• _Excerpted text_:
--------------------------------
The slogan, 55 m2 it’s our home (title of the exhibition), was used by the highly popular and muchloved Ikea on its recent arrival in the Far East; the call of the Swedish reindeer has won over Mao’s citizens thanks to the standard arrogance of slogan writers who exploit customs – both cultural and social – to topple them and insinuate themselves, by involving the public being addressed. Is fiftyfive square meters your home? Yes. The domestic walls of the era 2.0 comprise an area little larger than a studio apartment, fully furnished in copyrighted “Billy” style, the versatile and timeless home design module: “your” things will no longer be yours alone, you’ll find them in my home, in his, or in many other homes, all branded with the blue and yellow logo of the multinational that has conquered the world. Uniqueness belongs to the past.

But, while we may have been amazed to find the same furniture and the same mugs in Berlin and in Paris, cities that may actually have shared some neighbourly characteristics, coming across the same, identical objects in Shanghai, Beijing, New York or Ravenna, has a certain impact. Not that today’s typical globe- trotter is still searching for two-legged exoticism (even if, deep down, maybe they would like it), but thanks to this magnificent digital revolution distances have been eliminated, to the extent that determining what is different is no longer related to geography or, perhaps, even cultural coordinates.

We are all animals (or products) of global groups that share trajectories, no longer countries, nor provinces, nor cities or states, but more part of virtual communities than real ones. Taste, standardized and widespread, now comes down to the number of views and users, and aesthetics in the post-internet age is determined by web democracy. Walter Benjamin argued that, in the age of technical reproducibility4 (this was back in 1935), works of art would undergo such a process of desecration that they would eventually drop the mask of their nineteenth-century aura and become less mythical and more popular.

The power of representation or the politics of representation. The German philosopher, before killing himself with a dose of morphine at the French-Spanish border while fleeing to the United States, somehow prophesied the theme of distance – in design, manufacture, and hence in the use of the work of art – and anticipated the terms “public” and “consumption” replacing those of “spectator” and “enjoyment”. The natural, theoretical evolution took place with the definitions of mass-media culture and extended communities, that are without borders. Then the theme of the socalled global village introduced by our Anglo-Saxon companion Marshall McLuhan who, a few decades later (between the Sixties and Eighties, in what many refer to as the third Industrial Revolution of telecommunications and information technology) led us to the inevitable conclusion – as valid today as it was then – that the medium is the message5.

The contemporary age is a cultural complexity that – in art – defines itself in the postcolonial critique that can dispassionately combine the languages of visual expression with mass community (global) ones, contaminating differences so there is no longer any clear distinction between high and low, between real occurrences or digital performances, between the public and the private sphere. There is a new diaspora space according to some, surprising for others, that emphasizes diversity but absorbs it into a single trans-cultural whole, a crossover of styles, eras and theories of the global Community model. In this landscape, the categories of home, group, boundary, location, interaction and transit, become visible in universal poetics that do not involve just one planet or one community, but expand everywhere, and replace the “here” as a space-time category in which you can find “somewhere else”.
--------------------------------
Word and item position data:
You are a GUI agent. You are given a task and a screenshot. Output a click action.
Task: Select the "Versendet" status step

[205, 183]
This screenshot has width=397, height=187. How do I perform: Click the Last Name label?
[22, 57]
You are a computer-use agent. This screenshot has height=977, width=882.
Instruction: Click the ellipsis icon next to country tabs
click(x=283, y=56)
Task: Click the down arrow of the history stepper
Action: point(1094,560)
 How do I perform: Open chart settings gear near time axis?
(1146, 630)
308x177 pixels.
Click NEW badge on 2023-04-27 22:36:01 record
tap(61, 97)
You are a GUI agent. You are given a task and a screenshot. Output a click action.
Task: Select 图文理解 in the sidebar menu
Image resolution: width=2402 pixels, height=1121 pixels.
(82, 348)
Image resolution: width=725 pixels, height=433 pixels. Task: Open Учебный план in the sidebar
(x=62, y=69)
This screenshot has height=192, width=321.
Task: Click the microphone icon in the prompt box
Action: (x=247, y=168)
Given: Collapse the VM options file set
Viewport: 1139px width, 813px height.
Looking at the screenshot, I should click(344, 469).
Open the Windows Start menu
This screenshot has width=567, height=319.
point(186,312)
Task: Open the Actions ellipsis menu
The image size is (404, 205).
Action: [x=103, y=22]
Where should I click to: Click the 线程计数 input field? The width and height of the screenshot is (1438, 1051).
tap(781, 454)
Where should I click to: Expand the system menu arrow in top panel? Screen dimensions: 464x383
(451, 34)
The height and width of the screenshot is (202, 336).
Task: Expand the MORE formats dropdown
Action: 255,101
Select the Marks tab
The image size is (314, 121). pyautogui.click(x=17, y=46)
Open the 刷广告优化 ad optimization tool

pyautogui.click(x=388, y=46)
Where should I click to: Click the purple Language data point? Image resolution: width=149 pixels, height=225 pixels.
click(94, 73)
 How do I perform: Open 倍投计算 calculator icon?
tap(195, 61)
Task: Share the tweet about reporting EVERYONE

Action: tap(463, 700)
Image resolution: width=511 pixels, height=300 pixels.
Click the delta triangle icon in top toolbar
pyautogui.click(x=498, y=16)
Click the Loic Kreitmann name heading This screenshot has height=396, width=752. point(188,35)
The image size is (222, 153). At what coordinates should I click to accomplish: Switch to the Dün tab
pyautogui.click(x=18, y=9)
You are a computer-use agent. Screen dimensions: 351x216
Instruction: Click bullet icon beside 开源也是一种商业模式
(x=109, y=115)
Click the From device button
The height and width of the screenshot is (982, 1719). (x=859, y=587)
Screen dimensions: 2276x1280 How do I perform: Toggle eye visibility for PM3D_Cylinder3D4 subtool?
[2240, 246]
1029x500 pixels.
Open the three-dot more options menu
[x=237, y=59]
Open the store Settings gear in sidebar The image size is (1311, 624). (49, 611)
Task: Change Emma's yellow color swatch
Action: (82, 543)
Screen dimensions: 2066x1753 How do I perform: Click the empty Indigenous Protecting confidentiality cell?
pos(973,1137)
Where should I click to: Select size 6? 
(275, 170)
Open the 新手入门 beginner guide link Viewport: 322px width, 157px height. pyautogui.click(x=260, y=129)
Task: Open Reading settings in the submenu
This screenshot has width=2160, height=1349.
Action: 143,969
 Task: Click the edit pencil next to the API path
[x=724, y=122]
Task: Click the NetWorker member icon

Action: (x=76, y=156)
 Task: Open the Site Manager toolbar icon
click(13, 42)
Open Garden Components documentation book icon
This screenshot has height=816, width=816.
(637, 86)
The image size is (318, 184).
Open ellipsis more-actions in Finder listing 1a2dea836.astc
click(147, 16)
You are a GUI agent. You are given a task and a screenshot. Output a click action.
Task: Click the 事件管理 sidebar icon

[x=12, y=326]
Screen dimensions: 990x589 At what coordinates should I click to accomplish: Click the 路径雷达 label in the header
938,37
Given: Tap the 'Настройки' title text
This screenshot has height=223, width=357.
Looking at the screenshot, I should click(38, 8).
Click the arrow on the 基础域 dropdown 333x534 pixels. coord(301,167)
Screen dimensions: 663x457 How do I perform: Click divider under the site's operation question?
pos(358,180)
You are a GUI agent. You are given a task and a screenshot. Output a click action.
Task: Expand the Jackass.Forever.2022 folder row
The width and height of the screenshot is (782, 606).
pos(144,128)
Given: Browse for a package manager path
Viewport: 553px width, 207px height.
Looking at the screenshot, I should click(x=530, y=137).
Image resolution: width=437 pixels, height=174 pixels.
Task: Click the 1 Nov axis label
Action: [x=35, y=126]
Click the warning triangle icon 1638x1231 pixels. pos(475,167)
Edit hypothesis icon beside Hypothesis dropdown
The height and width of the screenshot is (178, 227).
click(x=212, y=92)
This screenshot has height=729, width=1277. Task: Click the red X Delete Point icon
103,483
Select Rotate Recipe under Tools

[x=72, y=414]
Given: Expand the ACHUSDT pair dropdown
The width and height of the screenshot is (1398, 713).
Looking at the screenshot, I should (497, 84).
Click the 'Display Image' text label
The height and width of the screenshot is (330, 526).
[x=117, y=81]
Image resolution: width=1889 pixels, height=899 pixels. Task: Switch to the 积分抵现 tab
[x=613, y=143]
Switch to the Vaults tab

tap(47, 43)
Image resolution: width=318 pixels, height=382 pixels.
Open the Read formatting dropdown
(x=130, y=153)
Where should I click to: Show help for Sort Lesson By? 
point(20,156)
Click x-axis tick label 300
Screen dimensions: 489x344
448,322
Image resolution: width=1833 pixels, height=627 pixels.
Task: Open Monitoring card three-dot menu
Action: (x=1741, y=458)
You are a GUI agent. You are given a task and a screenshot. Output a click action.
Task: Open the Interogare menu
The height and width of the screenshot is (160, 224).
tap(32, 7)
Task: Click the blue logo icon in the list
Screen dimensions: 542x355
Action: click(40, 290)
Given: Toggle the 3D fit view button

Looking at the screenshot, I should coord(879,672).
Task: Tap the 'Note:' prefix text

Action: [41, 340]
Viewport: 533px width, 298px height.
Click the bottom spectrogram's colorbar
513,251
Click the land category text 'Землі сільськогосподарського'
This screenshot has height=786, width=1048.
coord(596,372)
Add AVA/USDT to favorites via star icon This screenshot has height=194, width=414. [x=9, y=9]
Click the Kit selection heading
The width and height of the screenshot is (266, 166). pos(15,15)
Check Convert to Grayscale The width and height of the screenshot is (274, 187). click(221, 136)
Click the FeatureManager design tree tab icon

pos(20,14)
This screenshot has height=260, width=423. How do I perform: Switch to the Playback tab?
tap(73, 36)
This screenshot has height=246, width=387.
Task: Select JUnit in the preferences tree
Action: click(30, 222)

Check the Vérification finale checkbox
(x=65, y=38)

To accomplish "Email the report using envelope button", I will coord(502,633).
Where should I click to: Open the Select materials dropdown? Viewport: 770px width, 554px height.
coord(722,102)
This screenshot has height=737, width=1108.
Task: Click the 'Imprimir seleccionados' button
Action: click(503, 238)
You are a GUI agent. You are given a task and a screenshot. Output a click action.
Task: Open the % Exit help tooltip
--------------------------------
In the passage on globalized taste above, reproduce the part between "The slogan, 55" and "to the past.", inclusive, updating "reindeer" to "moose".

• _Full output_:
The slogan, 55 m2 it’s our home (title of the exhibition), was used by the highly popular and muchloved Ikea on its recent arrival in the Far East; the call of the Swedish moose has won over Mao’s citizens thanks to the standard arrogance of slogan writers who exploit customs – both cultural and social – to topple them and insinuate themselves, by involving the public being addressed. Is fiftyfive square meters your home? Yes. The domestic walls of the era 2.0 comprise an area little larger than a studio apartment, fully furnished in copyrighted “Billy” style, the versatile and timeless home design module: “your” things will no longer be yours alone, you’ll find them in my home, in his, or in many other homes, all branded with the blue and yellow logo of the multinational that has conquered the world. Uniqueness belongs to the past.